* _Data provided_
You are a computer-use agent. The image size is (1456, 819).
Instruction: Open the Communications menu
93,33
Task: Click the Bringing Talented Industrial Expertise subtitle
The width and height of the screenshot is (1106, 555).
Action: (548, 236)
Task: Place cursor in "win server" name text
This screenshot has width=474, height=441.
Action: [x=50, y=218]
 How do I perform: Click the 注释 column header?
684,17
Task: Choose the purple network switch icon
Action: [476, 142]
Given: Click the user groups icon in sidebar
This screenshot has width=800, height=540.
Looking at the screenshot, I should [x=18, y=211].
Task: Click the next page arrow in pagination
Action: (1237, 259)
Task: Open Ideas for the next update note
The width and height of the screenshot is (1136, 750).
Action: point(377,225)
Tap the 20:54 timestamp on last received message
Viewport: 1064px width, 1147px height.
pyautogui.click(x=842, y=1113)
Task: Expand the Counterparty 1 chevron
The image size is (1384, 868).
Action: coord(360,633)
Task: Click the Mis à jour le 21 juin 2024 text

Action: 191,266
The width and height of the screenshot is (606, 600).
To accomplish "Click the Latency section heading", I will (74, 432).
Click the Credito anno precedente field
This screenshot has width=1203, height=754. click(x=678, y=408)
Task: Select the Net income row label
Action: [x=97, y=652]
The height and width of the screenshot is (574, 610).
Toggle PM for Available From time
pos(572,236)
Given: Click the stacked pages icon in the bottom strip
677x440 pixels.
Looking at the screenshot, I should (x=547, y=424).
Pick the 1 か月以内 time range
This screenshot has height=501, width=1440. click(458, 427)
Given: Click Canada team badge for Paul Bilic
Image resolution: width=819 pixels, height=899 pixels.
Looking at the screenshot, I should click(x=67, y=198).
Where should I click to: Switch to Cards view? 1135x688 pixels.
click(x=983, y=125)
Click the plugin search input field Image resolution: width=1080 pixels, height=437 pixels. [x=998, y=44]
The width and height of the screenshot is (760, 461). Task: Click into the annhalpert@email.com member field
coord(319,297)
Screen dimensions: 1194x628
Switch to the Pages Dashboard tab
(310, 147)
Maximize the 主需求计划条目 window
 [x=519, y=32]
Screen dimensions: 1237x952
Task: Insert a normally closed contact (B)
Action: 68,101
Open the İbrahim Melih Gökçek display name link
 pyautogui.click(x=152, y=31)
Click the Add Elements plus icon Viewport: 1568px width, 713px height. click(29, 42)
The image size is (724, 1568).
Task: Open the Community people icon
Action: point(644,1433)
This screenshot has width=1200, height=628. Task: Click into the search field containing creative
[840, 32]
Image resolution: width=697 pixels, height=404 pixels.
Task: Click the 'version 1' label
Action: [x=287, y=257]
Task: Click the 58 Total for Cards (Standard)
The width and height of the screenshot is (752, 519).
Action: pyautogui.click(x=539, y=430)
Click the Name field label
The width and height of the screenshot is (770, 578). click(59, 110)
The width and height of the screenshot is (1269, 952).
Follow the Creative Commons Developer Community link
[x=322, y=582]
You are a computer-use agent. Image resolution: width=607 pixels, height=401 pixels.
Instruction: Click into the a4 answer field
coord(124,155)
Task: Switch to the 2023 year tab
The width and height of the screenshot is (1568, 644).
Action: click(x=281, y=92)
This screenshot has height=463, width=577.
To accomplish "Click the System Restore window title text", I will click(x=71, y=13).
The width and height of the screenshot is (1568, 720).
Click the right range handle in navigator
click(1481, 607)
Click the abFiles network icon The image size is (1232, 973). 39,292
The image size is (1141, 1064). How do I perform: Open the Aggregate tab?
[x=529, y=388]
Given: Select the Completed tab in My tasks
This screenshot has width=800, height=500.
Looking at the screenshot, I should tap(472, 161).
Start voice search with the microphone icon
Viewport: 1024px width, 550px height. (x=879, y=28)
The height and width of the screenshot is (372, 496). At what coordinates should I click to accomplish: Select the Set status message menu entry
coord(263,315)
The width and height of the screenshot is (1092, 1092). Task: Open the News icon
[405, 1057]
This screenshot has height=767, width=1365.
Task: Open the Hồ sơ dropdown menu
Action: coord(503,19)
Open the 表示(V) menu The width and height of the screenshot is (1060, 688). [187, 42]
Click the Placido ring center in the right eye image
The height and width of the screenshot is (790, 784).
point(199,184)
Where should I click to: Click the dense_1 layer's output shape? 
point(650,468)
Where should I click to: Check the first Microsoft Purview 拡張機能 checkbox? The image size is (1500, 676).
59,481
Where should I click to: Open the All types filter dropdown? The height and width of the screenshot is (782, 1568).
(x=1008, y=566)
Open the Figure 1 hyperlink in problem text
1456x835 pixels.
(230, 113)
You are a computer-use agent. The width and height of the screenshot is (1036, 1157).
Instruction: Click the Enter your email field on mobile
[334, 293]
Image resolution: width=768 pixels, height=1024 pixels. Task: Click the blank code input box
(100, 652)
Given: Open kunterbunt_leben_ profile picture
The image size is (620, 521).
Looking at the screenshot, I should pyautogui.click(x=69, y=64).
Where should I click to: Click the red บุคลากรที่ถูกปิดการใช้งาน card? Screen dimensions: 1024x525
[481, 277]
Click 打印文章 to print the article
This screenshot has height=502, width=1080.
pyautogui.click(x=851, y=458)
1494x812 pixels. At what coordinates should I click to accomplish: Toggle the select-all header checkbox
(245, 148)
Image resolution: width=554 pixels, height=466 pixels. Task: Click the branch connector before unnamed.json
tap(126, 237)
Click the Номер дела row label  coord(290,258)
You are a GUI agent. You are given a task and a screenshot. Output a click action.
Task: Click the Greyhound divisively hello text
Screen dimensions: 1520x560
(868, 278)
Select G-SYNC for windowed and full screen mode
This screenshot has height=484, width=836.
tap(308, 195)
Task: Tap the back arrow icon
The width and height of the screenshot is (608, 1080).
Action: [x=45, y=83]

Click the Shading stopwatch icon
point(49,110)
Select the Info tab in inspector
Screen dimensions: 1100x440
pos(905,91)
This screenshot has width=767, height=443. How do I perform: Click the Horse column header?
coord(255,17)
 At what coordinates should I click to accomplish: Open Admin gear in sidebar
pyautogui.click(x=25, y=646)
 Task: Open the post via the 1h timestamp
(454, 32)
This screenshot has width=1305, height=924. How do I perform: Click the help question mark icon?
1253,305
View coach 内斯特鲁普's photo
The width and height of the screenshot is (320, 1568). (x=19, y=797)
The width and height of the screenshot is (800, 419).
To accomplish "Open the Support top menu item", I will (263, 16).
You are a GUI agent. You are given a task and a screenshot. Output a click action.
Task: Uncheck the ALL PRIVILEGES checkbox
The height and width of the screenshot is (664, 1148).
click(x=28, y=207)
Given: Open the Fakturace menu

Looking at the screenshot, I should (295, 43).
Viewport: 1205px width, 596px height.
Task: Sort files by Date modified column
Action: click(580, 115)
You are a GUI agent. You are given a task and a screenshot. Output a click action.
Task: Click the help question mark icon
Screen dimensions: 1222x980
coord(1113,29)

* _Your instructions_
Lay out all of the lines above as a Markdown table with the columns Row and Line, numbering each row and leaving out blank lines.

* _Response below_
| Row | Line |
|---|---|
| 1 | You are a computer-use agent. The image size is (1456, 819). |
| 2 | Instruction: Open the Communications menu |
| 3 | 93,33 |
| 4 | Task: Click the Bringing Talented Industrial Expertise subtitle |
| 5 | The width and height of the screenshot is (1106, 555). |
| 6 | Action: (548, 236) |
| 7 | Task: Place cursor in "win server" name text |
| 8 | This screenshot has width=474, height=441. |
| 9 | Action: [x=50, y=218] |
| 10 |  How do I perform: Click the 注释 column header? |
| 11 | 684,17 |
| 12 | Task: Choose the purple network switch icon |
| 13 | Action: [476, 142] |
| 14 | Given: Click the user groups icon in sidebar |
| 15 | This screenshot has width=800, height=540. |
| 16 | Looking at the screenshot, I should [x=18, y=211]. |
| 17 | Task: Click the next page arrow in pagination |
| 18 | Action: (1237, 259) |
| 19 | Task: Open Ideas for the next update note |
| 20 | The width and height of the screenshot is (1136, 750). |
| 21 | Action: point(377,225) |
| 22 | Tap the 20:54 timestamp on last received message |
| 23 | Viewport: 1064px width, 1147px height. |
| 24 | pyautogui.click(x=842, y=1113) |
| 25 | Task: Expand the Counterparty 1 chevron |
| 26 | The image size is (1384, 868). |
| 27 | Action: coord(360,633) |
| 28 | Task: Click the Mis à jour le 21 juin 2024 text |
| 29 | Action: 191,266 |
| 30 | The width and height of the screenshot is (606, 600). |
| 31 | To accomplish "Click the Latency section heading", I will (74, 432). |
| 32 | Click the Credito anno precedente field |
| 33 | This screenshot has width=1203, height=754. click(x=678, y=408) |
| 34 | Task: Select the Net income row label |
| 35 | Action: [x=97, y=652] |
| 36 | The height and width of the screenshot is (574, 610). |
| 37 | Toggle PM for Available From time |
| 38 | pos(572,236) |
| 39 | Given: Click the stacked pages icon in the bottom strip |
| 40 | 677x440 pixels. |
| 41 | Looking at the screenshot, I should (x=547, y=424). |
| 42 | Pick the 1 か月以内 time range |
| 43 | This screenshot has height=501, width=1440. click(458, 427) |
| 44 | Given: Click Canada team badge for Paul Bilic |
| 45 | Image resolution: width=819 pixels, height=899 pixels. |
| 46 | Looking at the screenshot, I should click(x=67, y=198). |
| 47 | Where should I click to: Switch to Cards view? 1135x688 pixels. |
| 48 | click(x=983, y=125) |
| 49 | Click the plugin search input field Image resolution: width=1080 pixels, height=437 pixels. [x=998, y=44] |
| 50 | The width and height of the screenshot is (760, 461). Task: Click into the annhalpert@email.com member field |
| 51 | coord(319,297) |
| 52 | Screen dimensions: 1194x628 |
| 53 | Switch to the Pages Dashboard tab |
| 54 | (310, 147) |
| 55 | Maximize the 主需求计划条目 window |
| 56 |  [x=519, y=32] |
| 57 | Screen dimensions: 1237x952 |
| 58 | Task: Insert a normally closed contact (B) |
| 59 | Action: 68,101 |
| 60 | Open the İbrahim Melih Gökçek display name link |
| 61 |  pyautogui.click(x=152, y=31) |
| 62 | Click the Add Elements plus icon Viewport: 1568px width, 713px height. click(29, 42) |
| 63 | The image size is (724, 1568). |
| 64 | Task: Open the Community people icon |
| 65 | Action: point(644,1433) |
| 66 | This screenshot has width=1200, height=628. Task: Click into the search field containing creative |
| 67 | [840, 32] |
| 68 | Image resolution: width=697 pixels, height=404 pixels. |
| 69 | Task: Click the 'version 1' label |
| 70 | Action: [x=287, y=257] |
| 71 | Task: Click the 58 Total for Cards (Standard) |
| 72 | The width and height of the screenshot is (752, 519). |
| 73 | Action: pyautogui.click(x=539, y=430) |
| 74 | Click the Name field label |
| 75 | The width and height of the screenshot is (770, 578). click(59, 110) |
| 76 | The width and height of the screenshot is (1269, 952). |
| 77 | Follow the Creative Commons Developer Community link |
| 78 | [x=322, y=582] |
| 79 | You are a computer-use agent. Image resolution: width=607 pixels, height=401 pixels. |
| 80 | Instruction: Click into the a4 answer field |
| 81 | coord(124,155) |
| 82 | Task: Switch to the 2023 year tab |
| 83 | The width and height of the screenshot is (1568, 644). |
| 84 | Action: click(x=281, y=92) |
| 85 | This screenshot has height=463, width=577. |
| 86 | To accomplish "Click the System Restore window title text", I will click(x=71, y=13). |
| 87 | The width and height of the screenshot is (1568, 720). |
| 88 | Click the right range handle in navigator |
| 89 | click(1481, 607) |
| 90 | Click the abFiles network icon The image size is (1232, 973). 39,292 |
| 91 | The image size is (1141, 1064). How do I perform: Open the Aggregate tab? |
| 92 | [x=529, y=388] |
| 93 | Given: Select the Completed tab in My tasks |
| 94 | This screenshot has width=800, height=500. |
| 95 | Looking at the screenshot, I should tap(472, 161). |
| 96 | Start voice search with the microphone icon |
| 97 | Viewport: 1024px width, 550px height. (x=879, y=28) |
| 98 | The height and width of the screenshot is (372, 496). At what coordinates should I click to accomplish: Select the Set status message menu entry |
| 99 | coord(263,315) |
| 100 | The width and height of the screenshot is (1092, 1092). Task: Open the News icon |
| 101 | [405, 1057] |
| 102 | This screenshot has height=767, width=1365. |
| 103 | Task: Open the Hồ sơ dropdown menu |
| 104 | Action: coord(503,19) |
| 105 | Open the 表示(V) menu The width and height of the screenshot is (1060, 688). [187, 42] |
| 106 | Click the Placido ring center in the right eye image |
| 107 | The height and width of the screenshot is (790, 784). |
| 108 | point(199,184) |
| 109 | Where should I click to: Click the dense_1 layer's output shape?  |
| 110 | point(650,468) |
| 111 | Where should I click to: Check the first Microsoft Purview 拡張機能 checkbox? The image size is (1500, 676). |
| 112 | 59,481 |
| 113 | Where should I click to: Open the All types filter dropdown? The height and width of the screenshot is (782, 1568). |
| 114 | (x=1008, y=566) |
| 115 | Open the Figure 1 hyperlink in problem text |
| 116 | 1456x835 pixels. |
| 117 | (230, 113) |
| 118 | You are a computer-use agent. The width and height of the screenshot is (1036, 1157). |
| 119 | Instruction: Click the Enter your email field on mobile |
| 120 | [334, 293] |
| 121 | Image resolution: width=768 pixels, height=1024 pixels. Task: Click the blank code input box |
| 122 | (100, 652) |
| 123 | Given: Open kunterbunt_leben_ profile picture |
| 124 | The image size is (620, 521). |
| 125 | Looking at the screenshot, I should pyautogui.click(x=69, y=64). |
| 126 | Where should I click to: Click the red บุคลากรที่ถูกปิดการใช้งาน card? Screen dimensions: 1024x525 |
| 127 | [481, 277] |
| 128 | Click 打印文章 to print the article |
| 129 | This screenshot has height=502, width=1080. |
| 130 | pyautogui.click(x=851, y=458) |
| 131 | 1494x812 pixels. At what coordinates should I click to accomplish: Toggle the select-all header checkbox |
| 132 | (245, 148) |
| 133 | Image resolution: width=554 pixels, height=466 pixels. Task: Click the branch connector before unnamed.json |
| 134 | tap(126, 237) |
| 135 | Click the Номер дела row label  coord(290,258) |
| 136 | You are a GUI agent. You are given a task and a screenshot. Output a click action. |
| 137 | Task: Click the Greyhound divisively hello text |
| 138 | Screen dimensions: 1520x560 |
| 139 | (868, 278) |
| 140 | Select G-SYNC for windowed and full screen mode |
| 141 | This screenshot has height=484, width=836. |
| 142 | tap(308, 195) |
| 143 | Task: Tap the back arrow icon |
| 144 | The width and height of the screenshot is (608, 1080). |
| 145 | Action: [x=45, y=83] |
| 146 | Click the Shading stopwatch icon |
| 147 | point(49,110) |
| 148 | Select the Info tab in inspector |
| 149 | Screen dimensions: 1100x440 |
| 150 | pos(905,91) |
| 151 | This screenshot has width=767, height=443. How do I perform: Click the Horse column header? |
| 152 | coord(255,17) |
| 153 |  At what coordinates should I click to accomplish: Open Admin gear in sidebar |
| 154 | pyautogui.click(x=25, y=646) |
| 155 |  Task: Open the post via the 1h timestamp |
| 156 | (454, 32) |
| 157 | This screenshot has width=1305, height=924. How do I perform: Click the help question mark icon? |
| 158 | 1253,305 |
| 159 | View coach 内斯特鲁普's photo |
| 160 | The width and height of the screenshot is (320, 1568). (x=19, y=797) |
| 161 | The width and height of the screenshot is (800, 419). |
| 162 | To accomplish "Open the Support top menu item", I will (263, 16). |
| 163 | You are a GUI agent. You are given a task and a screenshot. Output a click action. |
| 164 | Task: Uncheck the ALL PRIVILEGES checkbox |
| 165 | The height and width of the screenshot is (664, 1148). |
| 166 | click(x=28, y=207) |
| 167 | Given: Open the Fakturace menu |
| 168 | Looking at the screenshot, I should (295, 43). |
| 169 | Viewport: 1205px width, 596px height. |
| 170 | Task: Sort files by Date modified column |
| 171 | Action: click(580, 115) |
| 172 | You are a GUI agent. You are given a task and a screenshot. Output a click action. |
| 173 | Task: Click the help question mark icon |
| 174 | Screen dimensions: 1222x980 |
| 175 | coord(1113,29) |